Data for analysis |

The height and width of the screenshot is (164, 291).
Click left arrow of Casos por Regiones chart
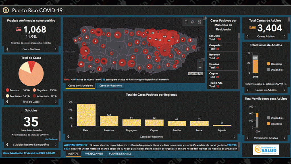click(68, 137)
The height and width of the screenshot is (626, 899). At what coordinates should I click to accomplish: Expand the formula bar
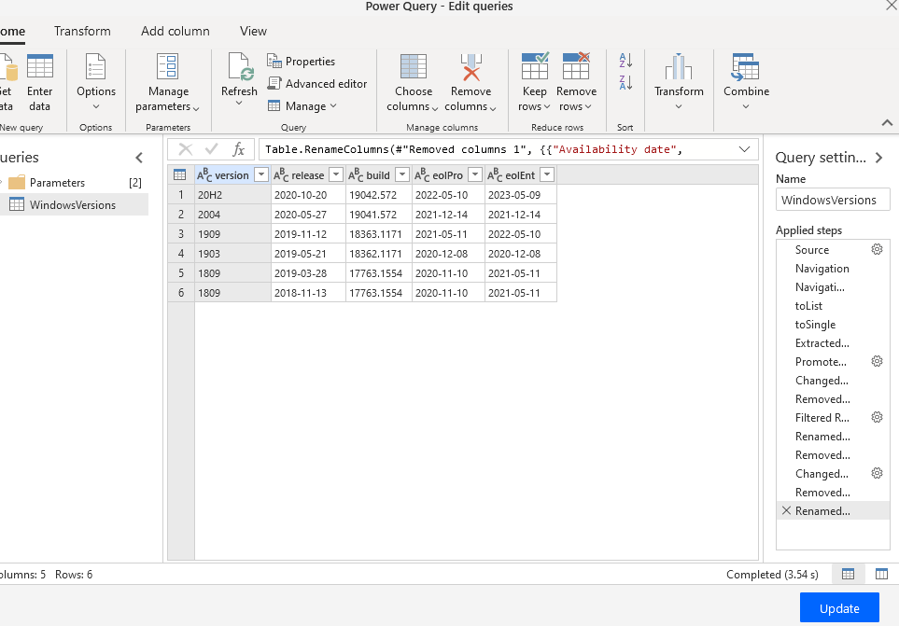(x=744, y=149)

What you are asked to do | Reproduce every line above exactly as written, omitting the images.

Task answer |
The height and width of the screenshot is (164, 291).
Click left arrow of Casos por Regiones chart
click(68, 137)
The height and width of the screenshot is (626, 899). At what coordinates should I click to accomplish: Expand the formula bar
(x=744, y=149)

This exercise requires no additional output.